Apart from matters of state, the Chinese faced numerous housekeeping decisions. They may set up temporary shop in the distinctly unproletarian Waldorf-Astoria, but they will have no lack of choice for more permanent digs. The owners of several Upper East Side brownstones have already cabled sell-or-rent offers to Ottawa, where Peking's Ambassador Huang Hua held a farewell reception last week before taking up his post as Permanent Representative to the U.N. As for security, the Chinese delegation is unlikely to present the same problem for the U.N. and the New York police as the Soviet delegation, which is daily harassed by the extremist Jewish Defense League. Nonetheless, U.N. security officials stepped up their surveillance of tourists visiting the organization's headquarters, whose numbers have increased by 20% since the vote to admit China and expel Taiwan was taken two weeks ago.

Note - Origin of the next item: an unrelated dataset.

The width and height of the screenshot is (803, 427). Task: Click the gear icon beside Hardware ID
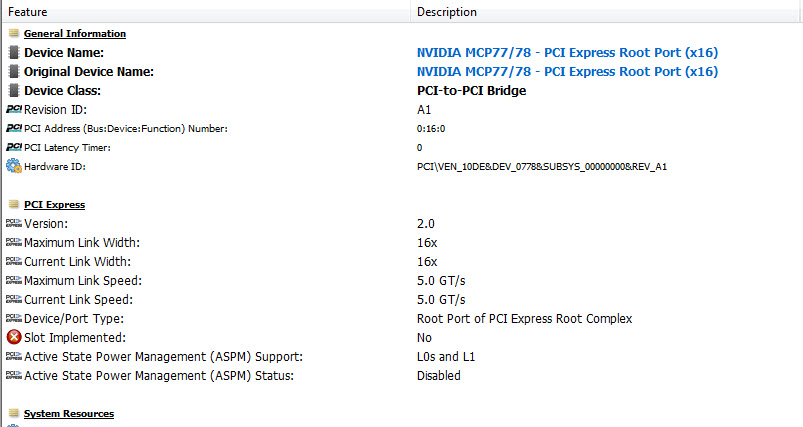tap(14, 166)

On the Skids. The Chinese entry into the U.N. does little to solve the most fascinating question of all: What has been going on in China itself? In mid-September, the Chinese air force was inexplicably grounded (it still is) and the National Day parade was later canceled. Sinologists piecing together the vaguest of clues last week were more than ever inclined to believe that Lin Piao, Mao's designated heir-apparent, was gravely ill or on the political skids. He has not been seen for five months, and there have been oblique attacks on some of his ideological assertions.

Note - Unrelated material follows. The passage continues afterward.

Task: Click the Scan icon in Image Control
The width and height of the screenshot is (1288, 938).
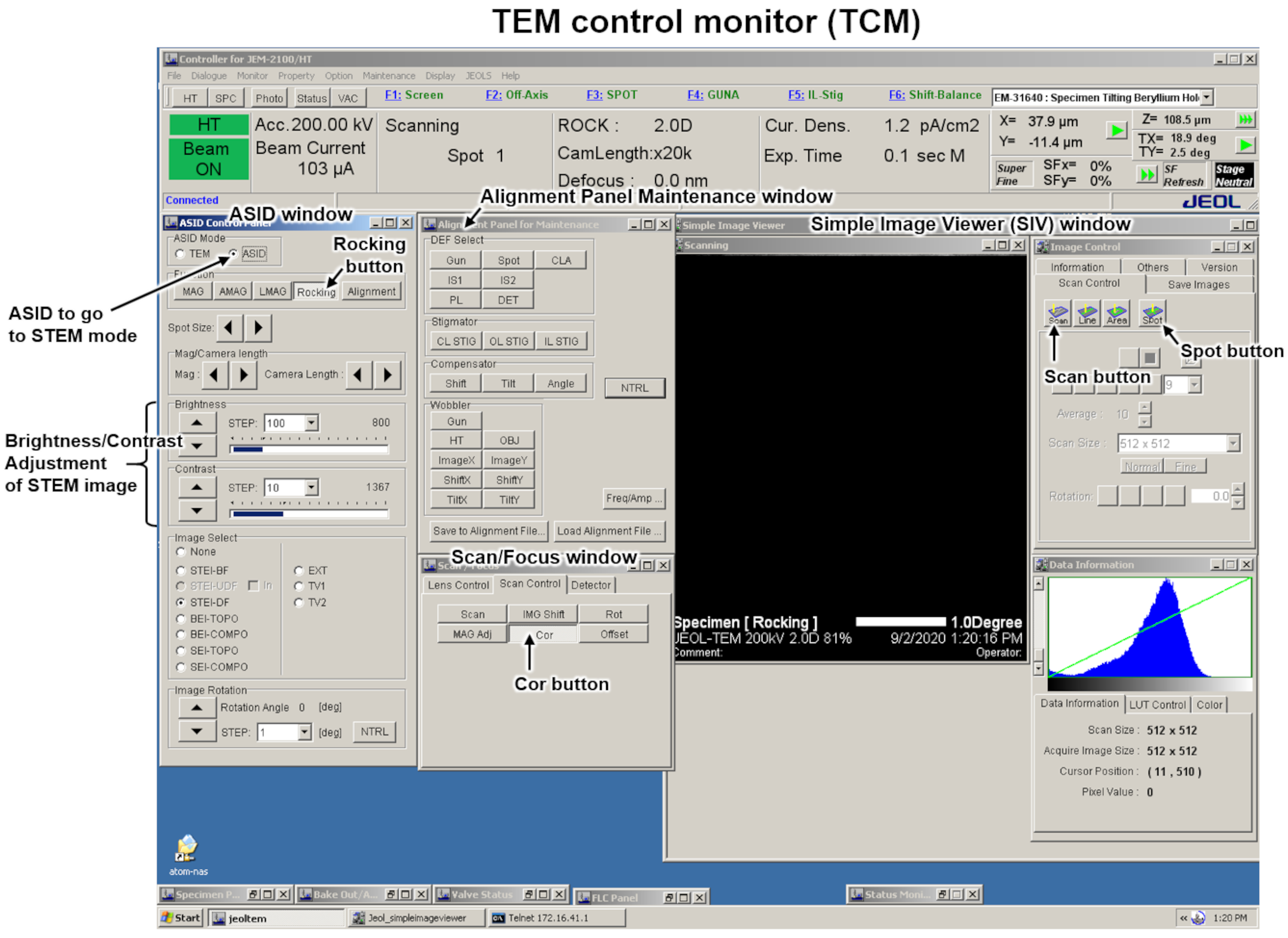Action: point(1057,313)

There was also the possibility that the Communist Party, which relied heavily on the military to regain control of the country after the Great Proletarian Cultural Revolution, might now be trying to reassert its dominance.
That could account for the fact that the heads of the army, navy and air force have also dropped out of sight --and did not even reappear last week to greet their visiting Pakistani counterparts, an occasion when protocol absolutely demanded the presence of Peking's military chiefs. Still, the only certain judgment was that, whatever the nature of the struggle, Premier Chou En-lai was not likely to come up a loser. The abundance of Chou proteges on the delegation due in Manhattan this week seems proof that the agile Chou has not lost his footing.
* Nine states with a total population of approximately 200 million are unrepresented: the two Germanys, the two Koreas and the two Viet Nams, as well as Rhodesia, whose government has no international legal standing, and Switzerland, which chooses to stay out under its historic policy of absolute neutrality. As for the 14 million people of Taiwan, Peking claims to represent them--just as Taipei claimed somewhat fancifully to represent the more than 750 million people of the mainland.